June 4-6, 2015
Hilton Savannah DeSoto Hotel
With 69 attendees and 13 guests, the Savannah symposium continued the tradition of strong attendance! Thank you to the planning committee, Drs. Erica Tolar (Chair), Rachel Allbaugh, Alison Clode and Richard McMullen for their efforts and dedication to planning a very successful meeting.
Invited speakers Dr. Victor Perez and Dr. Nigel Campbell have generously allowed us to post the notes from their presentations. You will need to log in to access these speakers' notes. The digital proceedings of the meeting abstracts are available here as well for current members.
State-of-the-Art Speakers
Dr. Nigel Campbell, BVetMed, PhD, DACVIM(LA), DACVAA, MRCVS
Clinical Assistant Professor of Anesthesiology at North Carolina State University
Sedation and General Anesthetic Techniques in Equine Ophthalmology
Biography: Dr. Campbell has worked in equine practice, completed a residency on equine internal medicine and earned his PhD in physiology. He is double-boarded as a Diplomate of the American College of Veterinary Internal Medicine (Large Animal) and the American College of Veterinary Anesthesia and Analgesia.
Dr. Victor Perez, MD
Director, Ocular Surface Center
Professor of Ophthalmology, Microbiology and Immunology
Walter G. Ross Distinguished Chair in Ophthalmic Research
University of Miami Miller School of Medicine
Bascom Palmer Eye Institute
Inflammatory Disease of the Eye: a window to systemic diseases in humans
Ophthalmic Pearls
The Research Committee, led by Chair Dr. Wendy Townsend, has again graciously provided a list 'ophthalmic pearls' gleaned from the meeting for your reference.
From our state of the art lecturer, Dr. Victor Perez – a therapy that may be useful to equine ophthalmologists in the future is iontophoresis to push drugs into the eye. Can do pulse therapies with less complications as the drug is not continually administered. Currently being used in human medicine with some good success.
Positive titers for leptospira in horses with ERU whether in serum or aqueous humor was associated with a poorer prognosis for vision.
Intravitreal injection of 4mg of gentamicin has shown promise for treatment of chronic recurrent or persistent uveitis.
A missense mutation in Haflinger horses may be responsible for their increased risk of squamous cell carcinoma.

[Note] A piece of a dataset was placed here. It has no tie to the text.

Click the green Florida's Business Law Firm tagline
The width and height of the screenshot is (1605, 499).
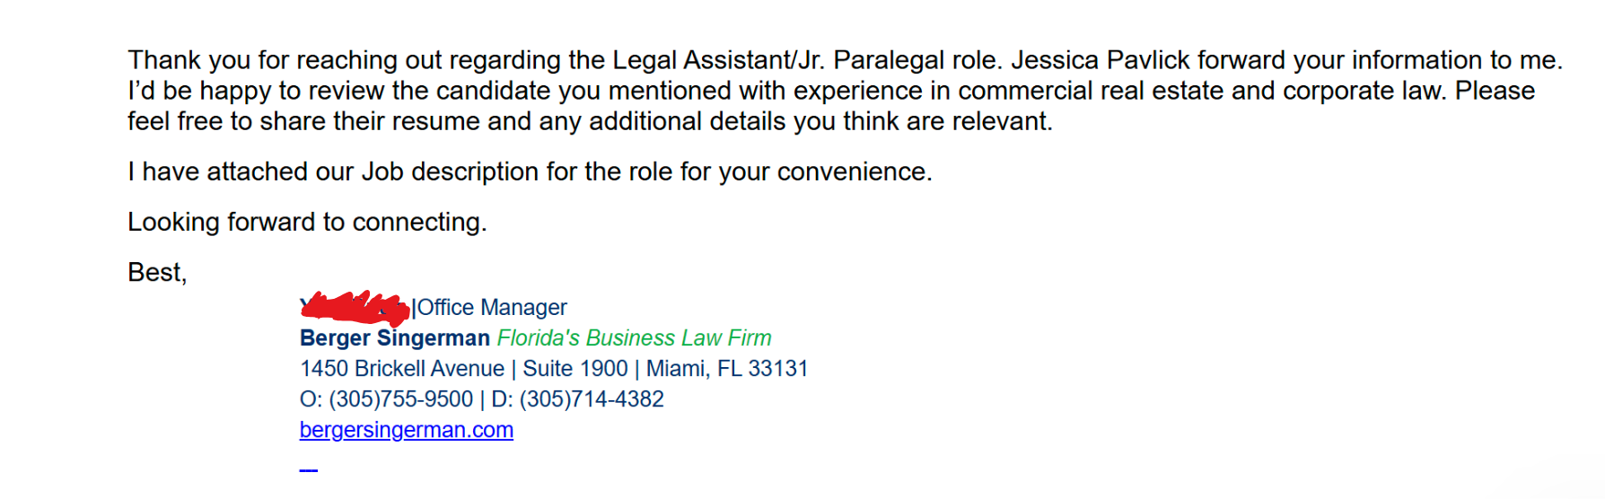coord(634,338)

Horses with impaired vision in one eye might perform better if that eye is completely occluded. Consider use of an eye cup hood to determine if the horse performs better with monocular vision than with binocular vision that is significantly impaired in one eye.

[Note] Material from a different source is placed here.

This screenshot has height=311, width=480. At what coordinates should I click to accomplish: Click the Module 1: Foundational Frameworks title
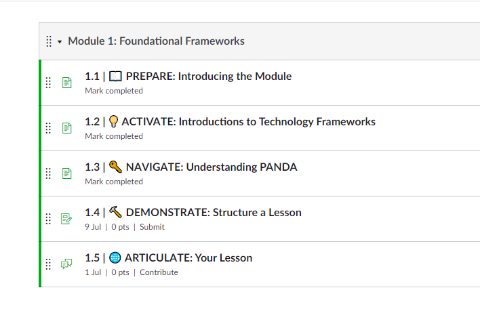coord(156,41)
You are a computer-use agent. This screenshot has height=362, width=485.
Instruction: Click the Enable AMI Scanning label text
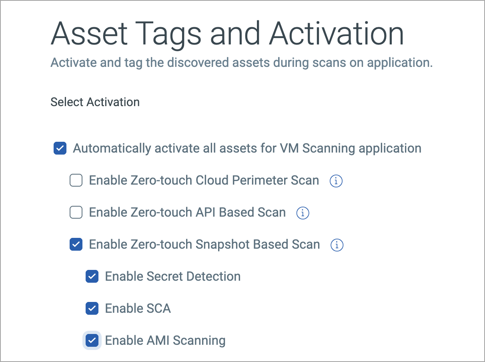click(x=165, y=340)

EHV-2 and perhaps EHV-5 might be implicated in some outbreaks of keratoconjunctivitis and corneal ulceration. Several horses developed melting ulcers that appeared to be associated with EHV-2. Whether EHV-2 was causative remains to be seen.
EHV-2 was also associated with a severe case of heterochromic iridocyclitis with secondary keratitis. Treatment with topical ganciclovir appeared to diminish the inflammation although the globe still became phthisical.
Retrobulbar blocks and pre-operative treatment with oral fluconazole were associated with longer general anesthesia recovery times.
Up to 70% of horses racing on dirt tracks will have some degree of corneal damage after a race compared to 40% of horses racing on a turf track.
Endothelial stripping and iridectomy for invasive iris melanoma can potentially have very good post-operative results.